Mitochondrial Ca2+ uptake boosts ATP production, which generates ROS, namely superoxide (O2), as a byproduct. In earlier studies, the group had found that intrathecally injected scavengers of superoxide dramatically alleviated mechanical hypersensitivity in a rat model of neuropathic pain (Kim et al., 2004). They went on to show that superoxide from mitochondria, in particular, leads to hypersensitivity after capsaicin injection (Schwartz et al., 2009). In the current study, the researchers found that decreasing the levels of superoxide using either a superoxide scavenger or an inhibitor of mitochondrial electron transport blocked NMDA- or capsaicin-induced spinal LTP and hyperalgesia. Those findings suggest that ROS production could be the means by which mitochondrial Ca2+ uptake contributes to spinal LTP.

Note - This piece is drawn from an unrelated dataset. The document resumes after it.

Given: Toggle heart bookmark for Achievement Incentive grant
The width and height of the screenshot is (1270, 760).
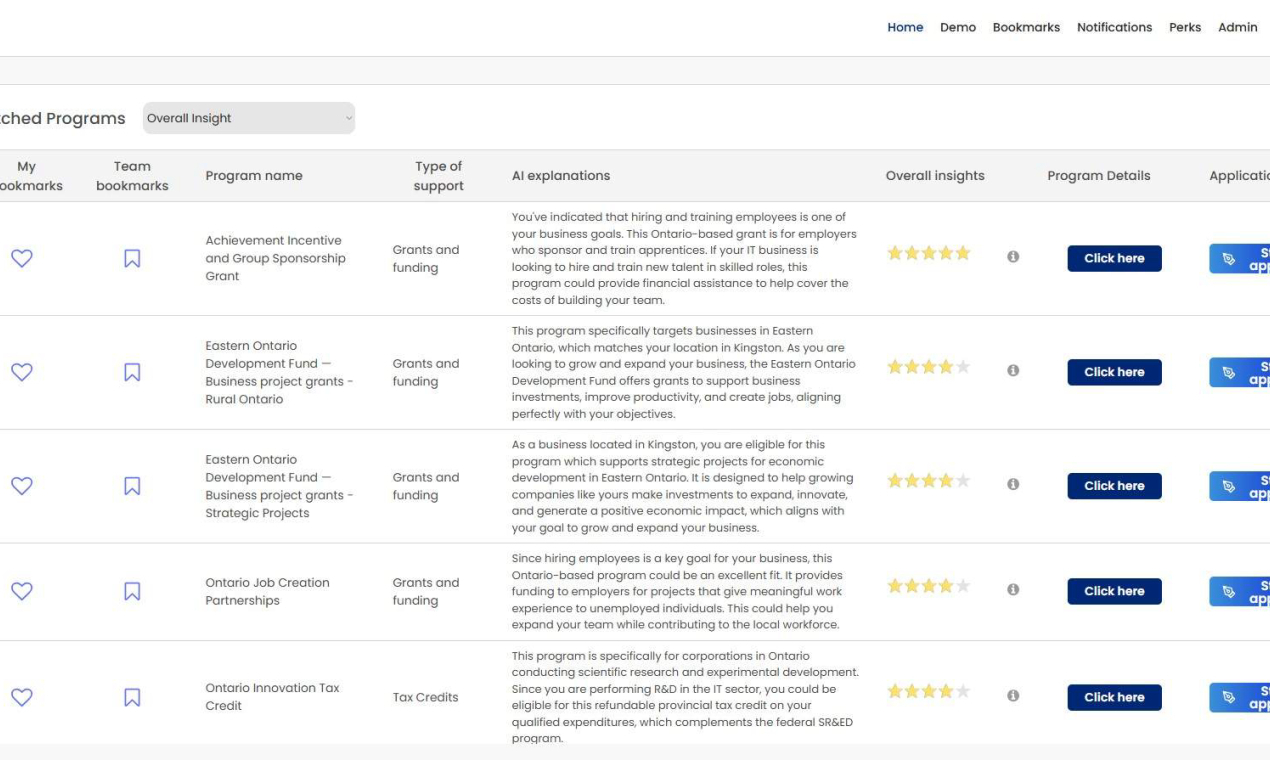Looking at the screenshot, I should point(22,258).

Whereas there is growing evidence that in the periphery, pain can be produced by mitochondrial pathology (from chemotherapy, diabetes, and other factors), the study from Chung and colleagues indicates that in the spinal cord, physiological functioning of mitochondria may contribute to the induction of chronic pain. ROS is known as a toxic material for cells, Chung told PRF. However, she said, “We’re thinking that in our system, ROS is not causing cell death, but it’s causing signal transduction pathway changes.” Further, she said they suspect that mitochondrial ROS might play a similar part in other types of LTP, such as the synaptic plasticity that underlies learning and memory in the hippocampus.